Pentagon eyes three-year block buy of F-35s from fiscal 2018

The Pentagon said Friday it would talk to U.S. lawmakers about approving a three-year block buy of Lockheed Martin Corp F-35 fighter jets beginning in fiscal 2018 that would include U.S. purchases and international buyers.
Such a deal would not constitute a formal "multi-year buy," but would still require congressional approval.
A block buy of more than 400 jets would allow for "double-digit" cost savings from larger economies of scale when orders reach around 150 planes a year.
The Pentagon's chief arms buyer, said the $391 billion F-35 program was meeting or exceeding performance and cost milestones set during a 2011 restructuring of the program.
It remained on track for a key milestone this summer when the U.S. Marine Corps expects to declare an initial squadron of jets ready for combat use, followed by the Air Force in 2016.

1 comment:

  1. Multi-year procurements, which the Pentagon intends no matter what they call it, that would be Pentagon acquisition chief Frank Kendall, are covered by 10 U.S. Code § 2306b. Kendall intends to obfuscate by calling his MYP a "block buy" which is a Pentagon invention not covered by any statute. It's been done before, but never on this scale.

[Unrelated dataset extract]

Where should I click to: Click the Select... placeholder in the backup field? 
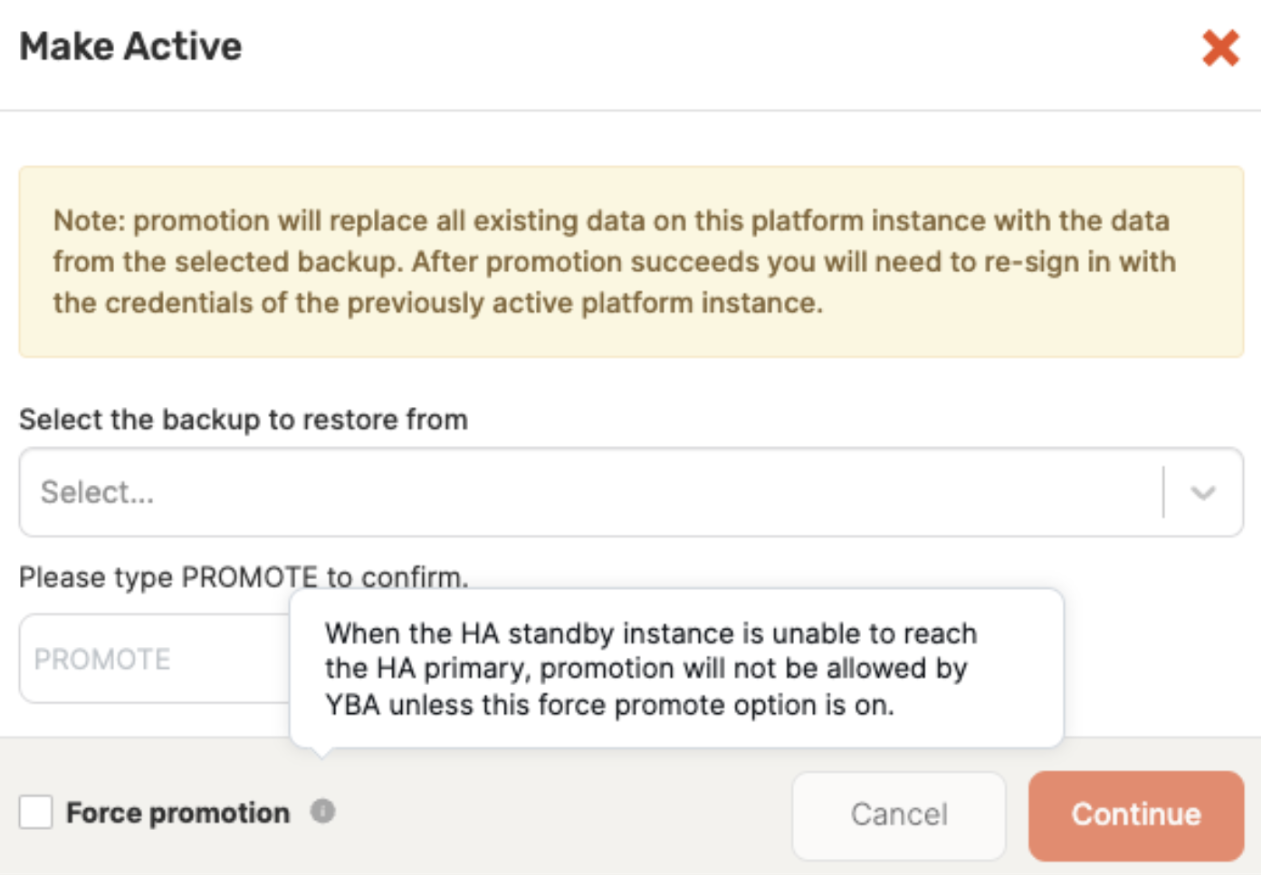pyautogui.click(x=97, y=492)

    So they intend to procure a huge number of faulty F-35 prototype planes which don't satisfy the law "That there is a stable design for the property to be acquired and that the technical risks associated with such property are not excessive." The law requires that F-35 production starts after Milestone C, April 2019, when the plane's design would be approved.

    As a result of engineering changes mandated by further testing these faulty planes will all be subject to retrofit at great cost, at depots yet to be built and staffed, a situation once called by Kendall "acquisition malpractice" when it was on a small scale not involving hundreds of aircraft as his new plan would. That would be mucho-malpractice and just plain wrong. There is no need to break the law, and it's stupid to so particularly when the only reason for it is to enhance LockMart profits.

    Money would be saved by obeying the law, and in the meantime improving quality at the F-35 Ft. Worth factory, which has been found deficient by the Pentagon Inspector General. Sloppy workmanship is expensive.